Return every line below that contains the word "computer", copying each such line in full.
===== Input records =====
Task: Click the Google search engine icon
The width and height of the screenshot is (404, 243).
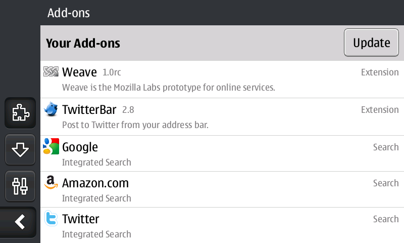Action: click(x=51, y=147)
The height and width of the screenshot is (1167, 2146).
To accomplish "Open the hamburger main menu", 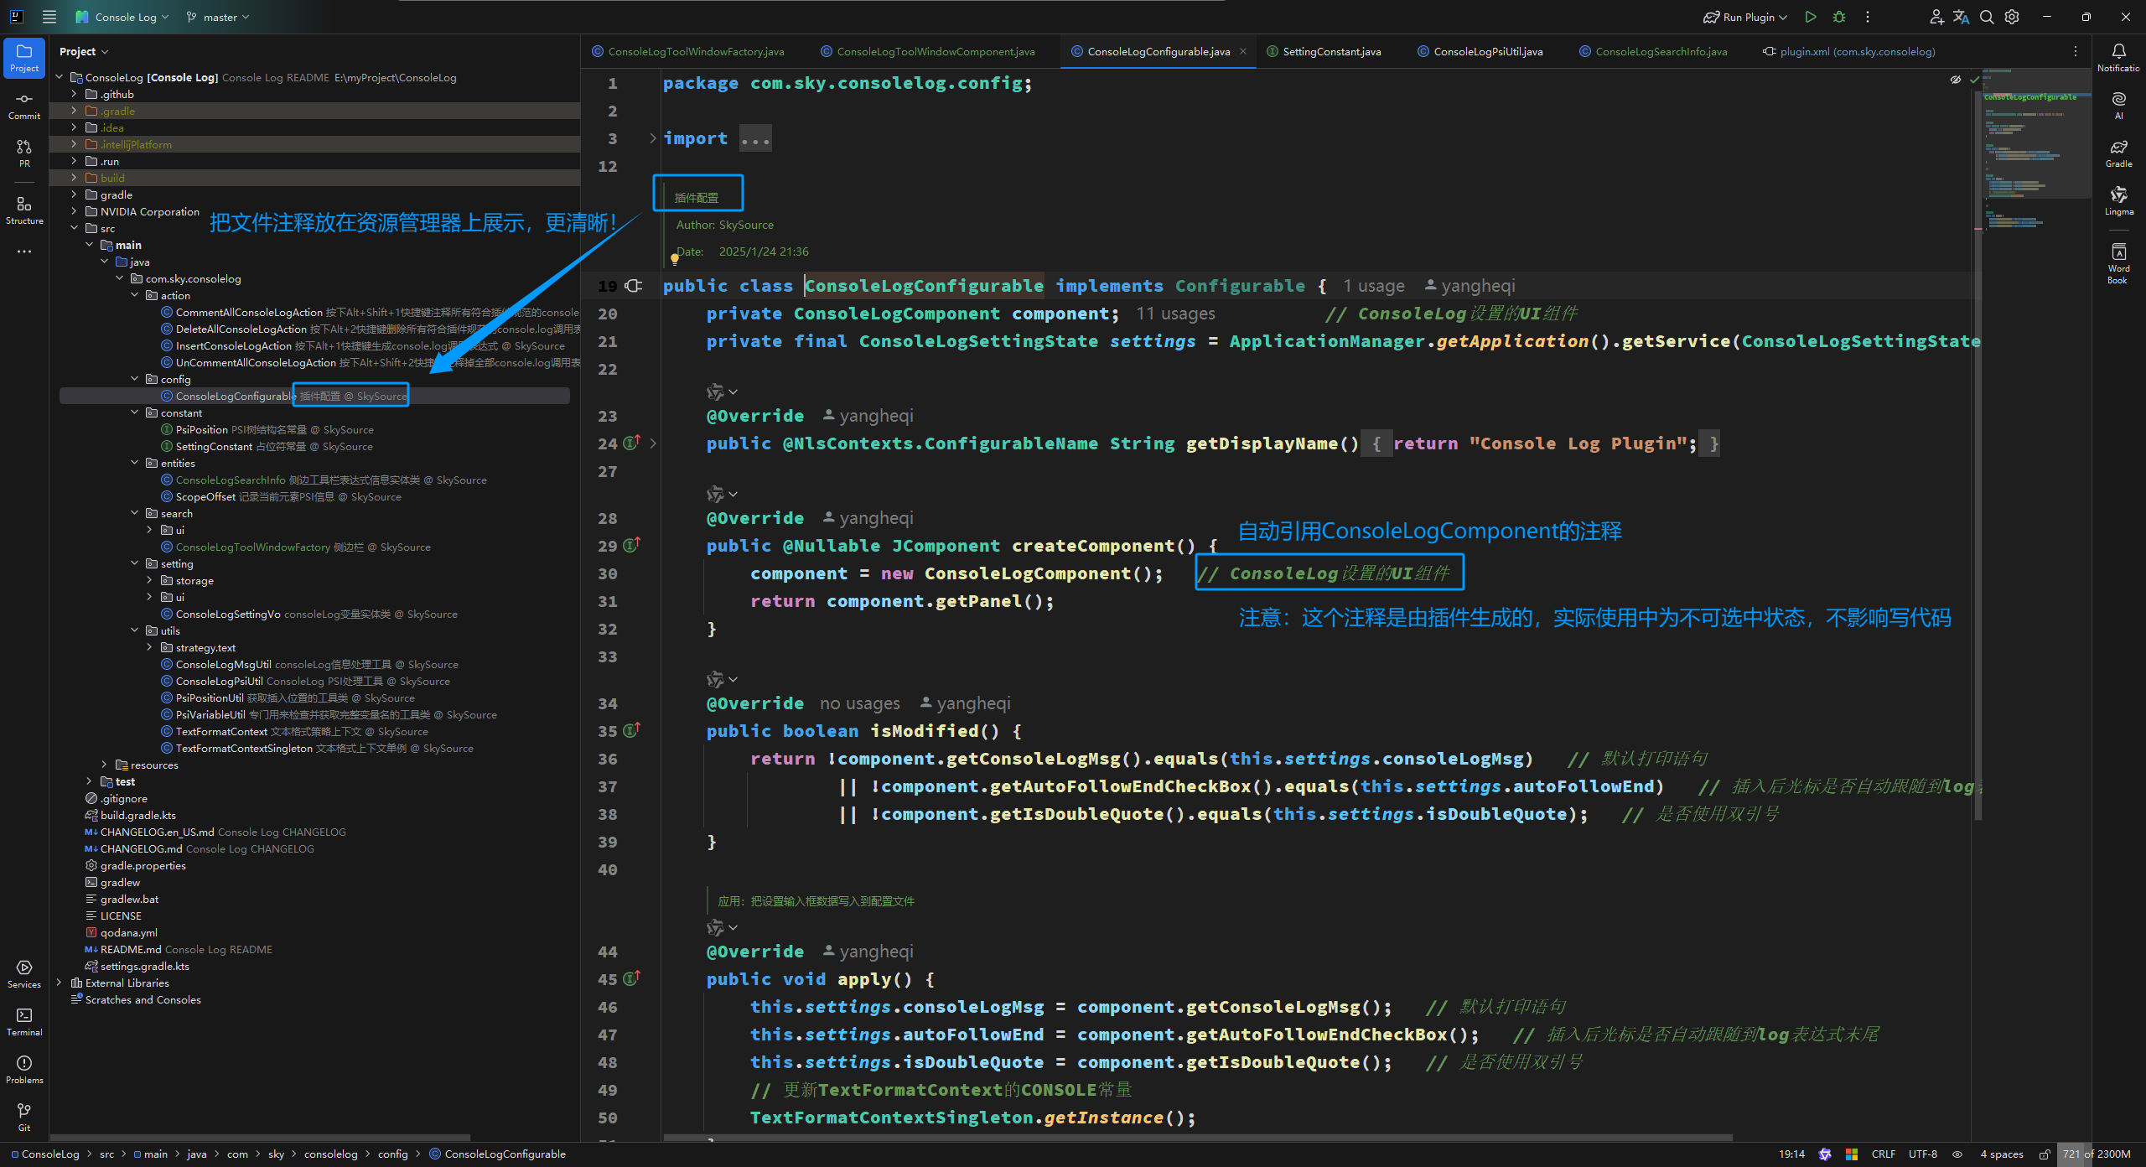I will (x=49, y=17).
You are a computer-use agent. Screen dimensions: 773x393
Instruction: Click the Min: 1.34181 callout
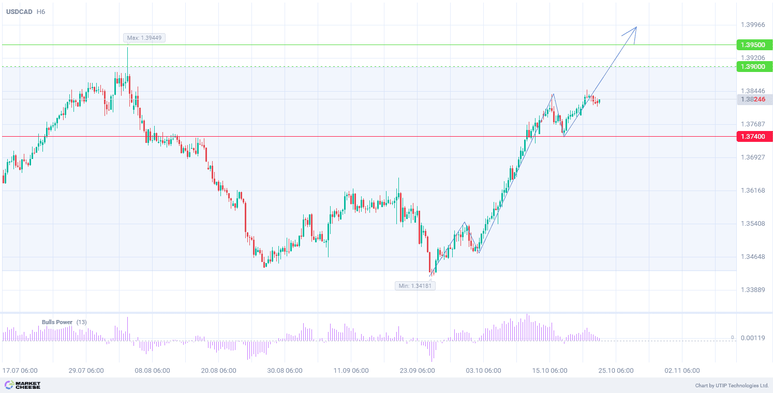click(415, 286)
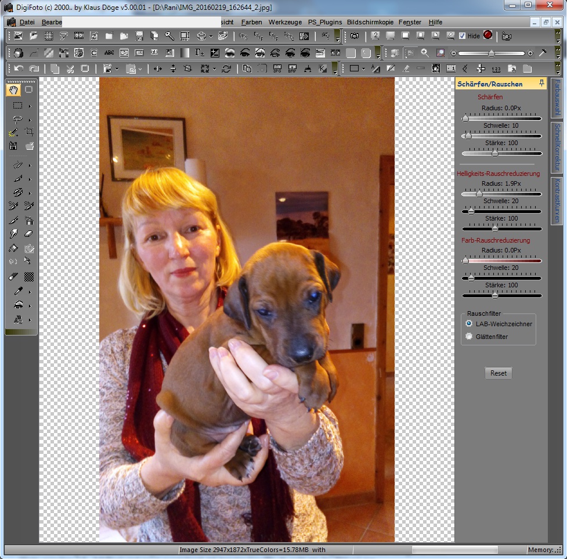Open the printer icon dropdown arrow
Image resolution: width=567 pixels, height=559 pixels.
pos(211,36)
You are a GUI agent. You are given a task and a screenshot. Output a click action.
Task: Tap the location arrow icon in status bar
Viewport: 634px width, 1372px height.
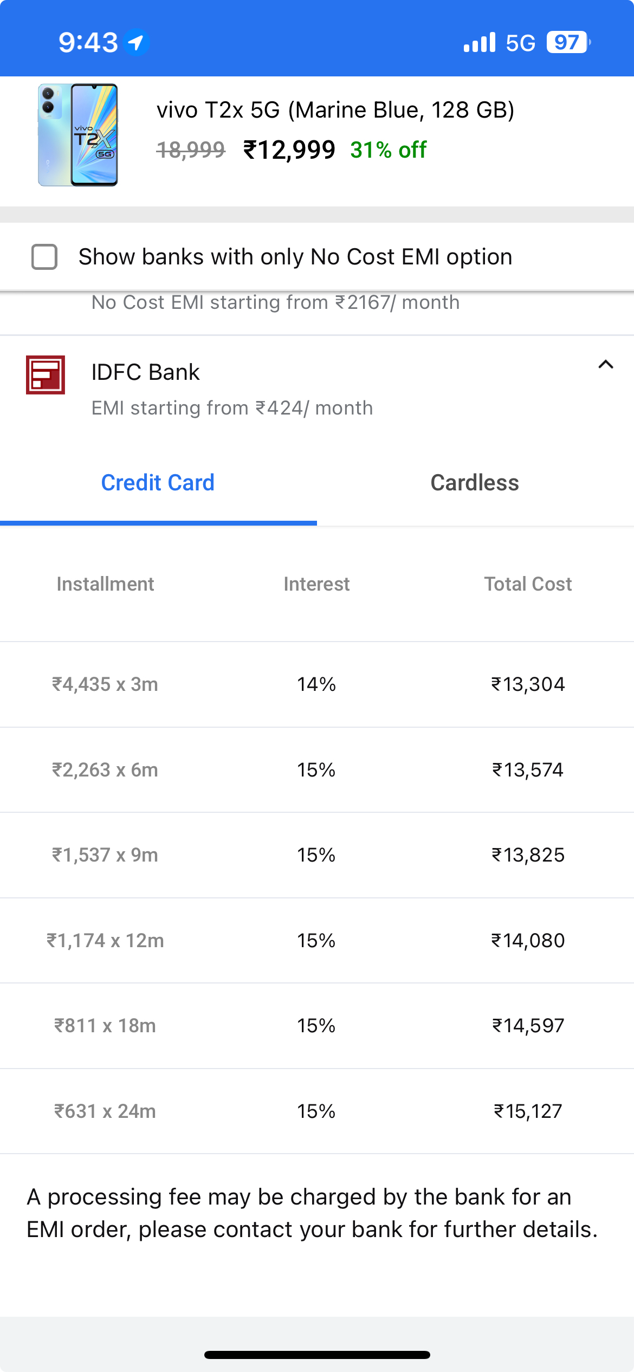136,42
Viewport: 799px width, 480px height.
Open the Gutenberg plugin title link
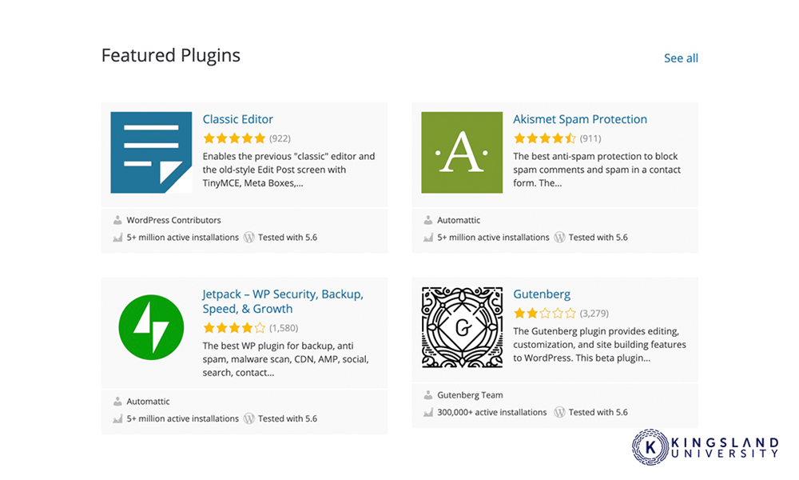pyautogui.click(x=542, y=294)
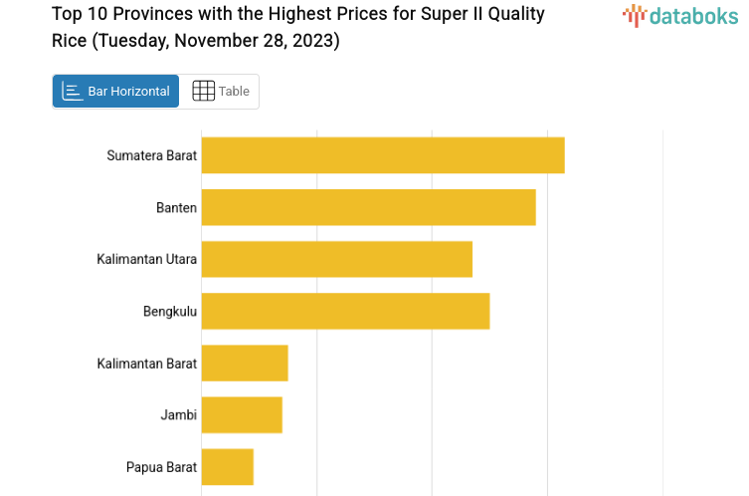The width and height of the screenshot is (749, 496).
Task: Switch to Table view
Action: tap(220, 92)
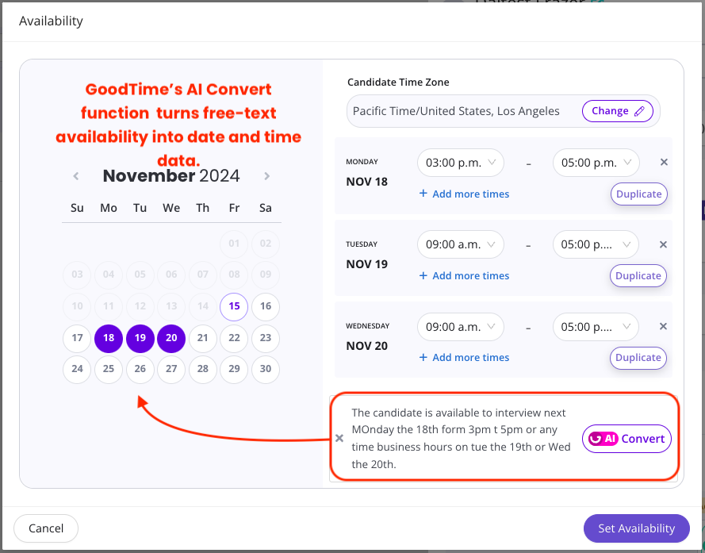The image size is (705, 553).
Task: Click AI Convert button
Action: click(626, 439)
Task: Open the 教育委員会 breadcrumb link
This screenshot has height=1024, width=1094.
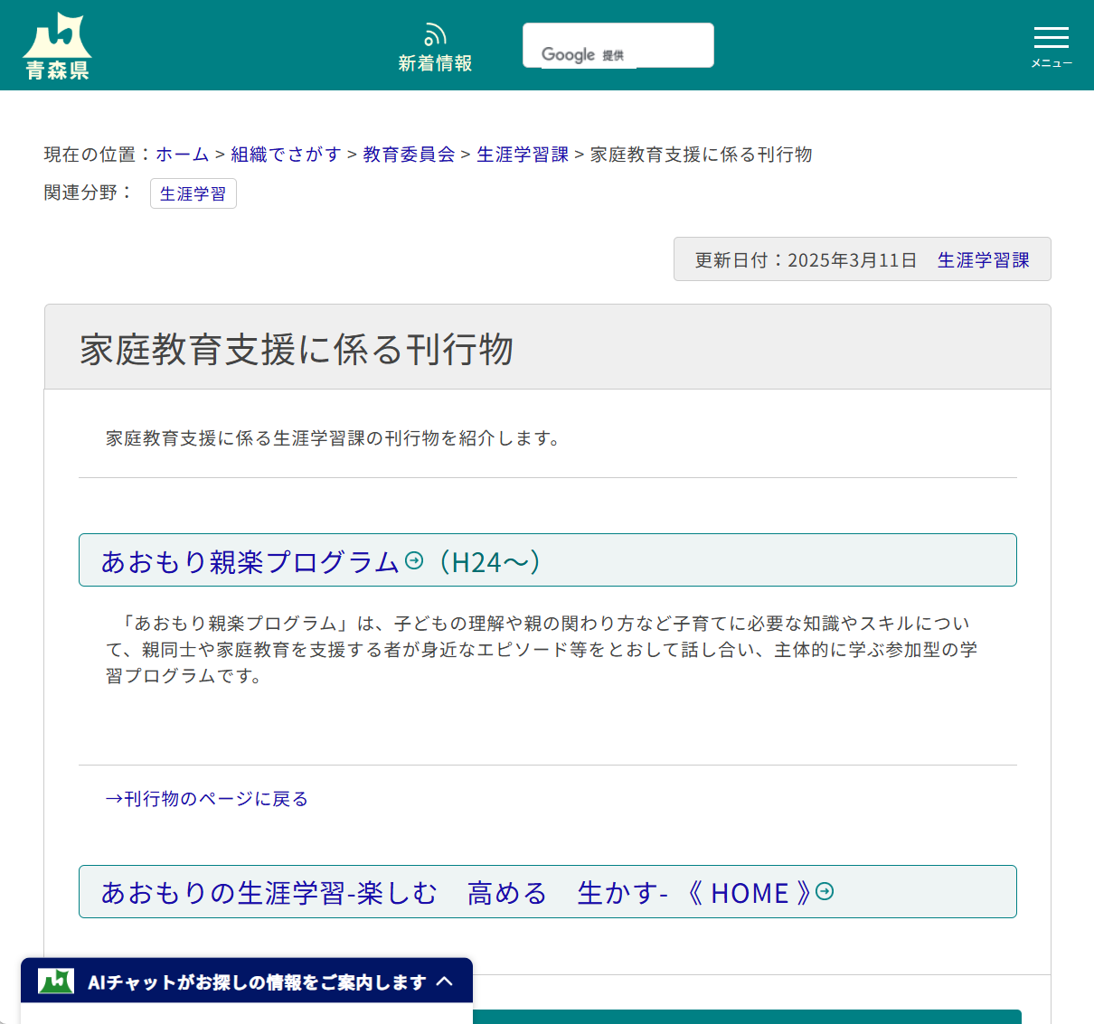Action: tap(408, 154)

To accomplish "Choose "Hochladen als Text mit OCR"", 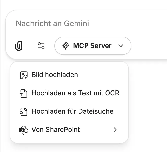I will [75, 93].
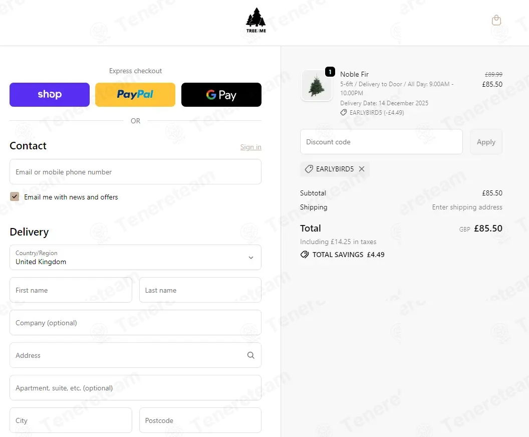The image size is (529, 437).
Task: Focus the Email or mobile phone field
Action: (135, 172)
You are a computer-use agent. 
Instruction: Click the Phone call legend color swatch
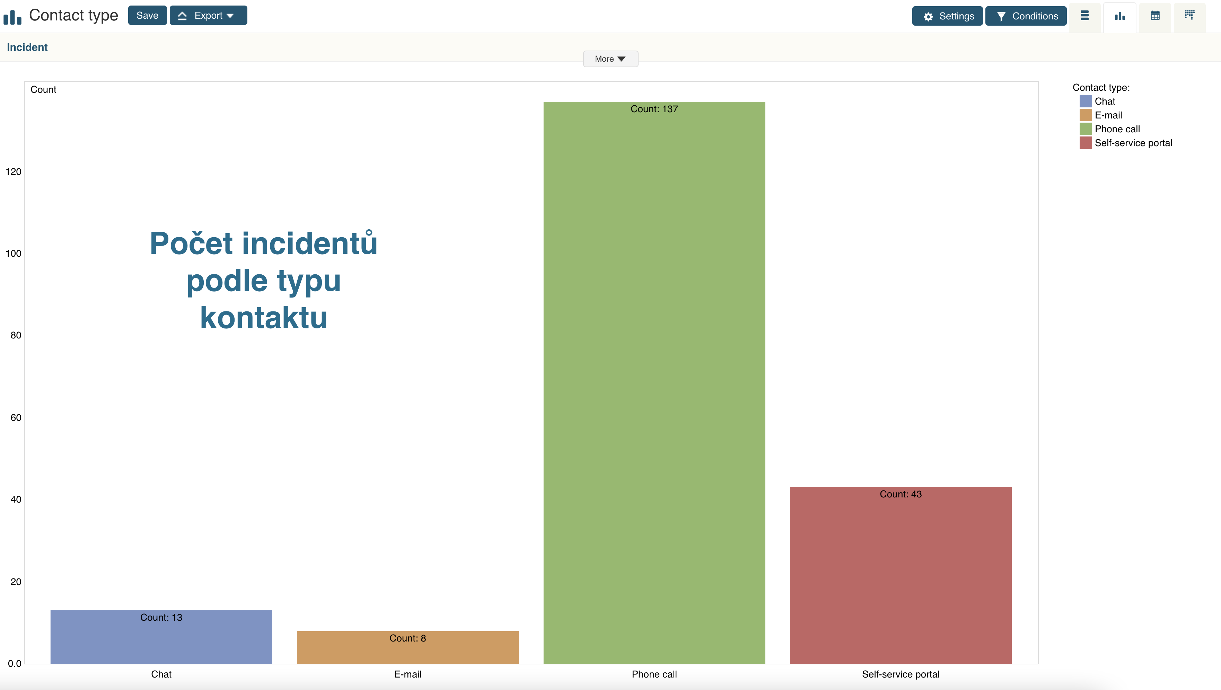click(1085, 129)
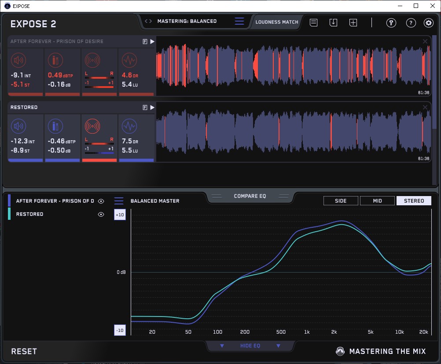441x364 pixels.
Task: Play the After Forever track
Action: [152, 41]

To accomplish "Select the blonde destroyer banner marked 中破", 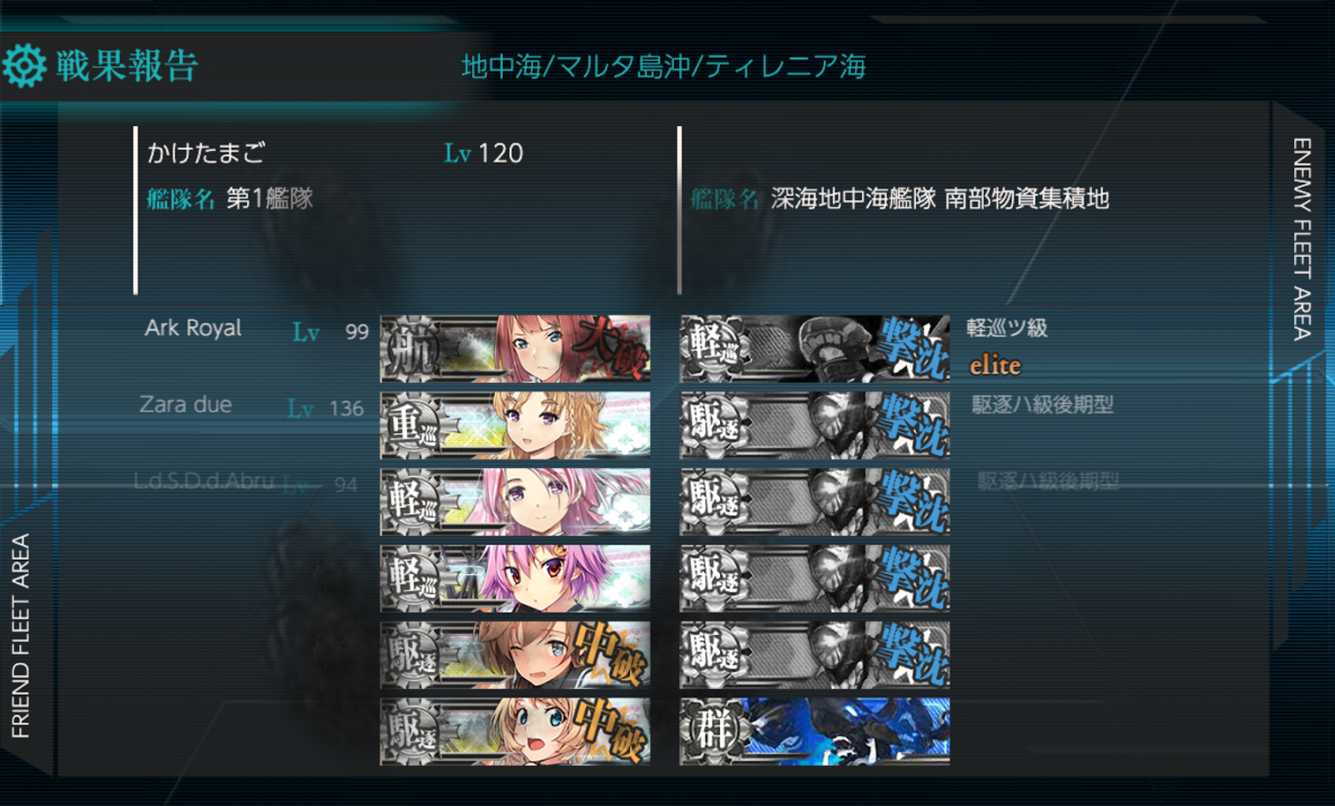I will [x=515, y=732].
=====
*Task output*.
You are a computer-use agent. Screen dimensions: 773x393
You are a computer-use agent. 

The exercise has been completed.